Well i do both and i agree thats its not that one is harder than the other its what you train for. I can run 12 miles no problem at the end of season and there are others on the team that can do much more than that. But Ive tried to get them to do rides with me and they cant even do 15 miles at 15-17. They can run more than they can ride in other words.


----------



## bigbill (Feb 15, 2005)

I frickin hate running. I used to run back in the late 80's and did the Seattle half a couple of times. I did a 1:35 once. I think the only comparison you could make would be the effort involved in preparation and your expectation going into the event. I did a 4:06 century once with a couple of guys doing their final long ride before the Ironman. I laid in the back of my truck for an hour afterwards racked with cramps. We stopped once to fill bottles. I have done centuries at a conversational pace and felt great afterwards. If I had to venture a guess at a good effort/preparation comparison between a marathon and cycling, the cycling event would have to be a one day double or something like Mt Mitchell. Something that makes you want to quit cycling for a few days.


----------



## Spinfinity (Feb 3, 2004)

*an attempt at apples to apples*

The comparisons between century rides and marathons fail because so few people race centuries. To get a meaningful comparison you'd have to compare a marathon with a 100 mile time trial. I looked at results from a few 40k - the closest distance to a marathon - time trials and found regional races with winning times of 55 mins. A regional marathon would likely produce a winning time about 2.5 times longer. This result closely mirrors my experience when I was young and fit. Riding 20 miles, solo, in under an hour felt the same as running 8 miles in under an hour. 

I've done plenty of marathons, centuries and longer. The best way I can describe the comparison is that riding a century is much easier than running a marathon, and much the same as the first 30 miles of a 50 mile run which I ran/walked at a much slower pace. When it comes to beating me up and tiring me out, speed is way more of a factor than distance. Without first understanding the pace and level of effort no meaningful comparison can be made.


----------



## Wookiebiker (Sep 5, 2005)

rusa1586 said:


> Without first understanding the pace and level of effort no meaningful comparison can be made.


And that's the key to this whole argument.

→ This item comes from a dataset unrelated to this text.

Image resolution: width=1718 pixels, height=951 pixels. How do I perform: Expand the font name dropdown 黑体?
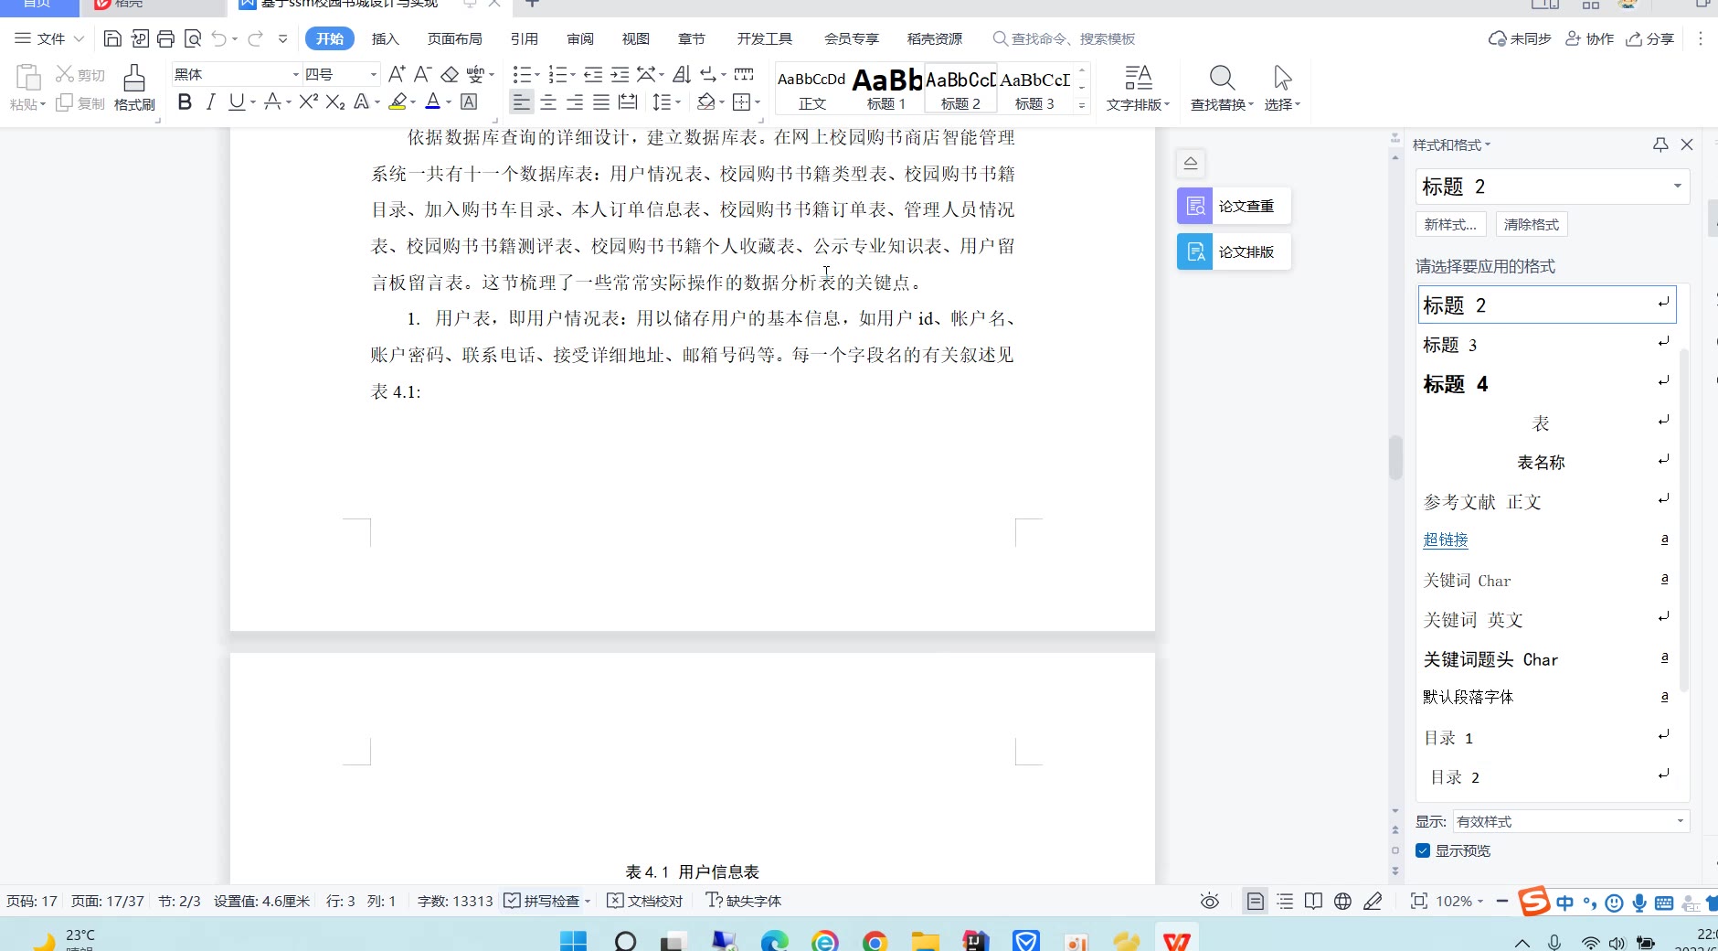[x=295, y=74]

Just about anybody can go out and walk a marathon in a day, just as almost anyody can ride a century in a day.

When I was younger, they had walk-a-thons that were 26 miles in length. My family used to do them every year and we would walk the entire distance without any previous training. Then get up the next day and go to work, school, play etc.

It's the intensity that makes the difference when it comes to comparing the two. It's pretty easy to keep the intensity low on a bicycle (unless there is a lot of hills), but when running it's hard to keep the intensity below a certian level.


----------



## aliensporebomb (Jul 2, 2002)

I'll tell you....

During my eight year layoff from cycling which lasted from about 1989 and 
1997 there was an abortive attempt at a century myself and some friends 
did where none of us had been on a bike all year, I was grossly overweight 
and rode in jeans and a t-shirt and brought no food or water and I was a 
complete idiot and bonked so hard I've never bonked like that before or since.
I had to be towed for a period of time by a friend riding a recumbent who'd
just been back from Ragbrai. I think we did 68 miles in an ungodly long time.

Fast forward to 2004 when I'd been riding about six or seven thousand miles
and decided to do the Lifetime Fitness Triathlon as part of a mens corporate
relay team for my old company. The swimmer was a total ringer - it appeared
he did his three miles of swimming in around 20 minutes.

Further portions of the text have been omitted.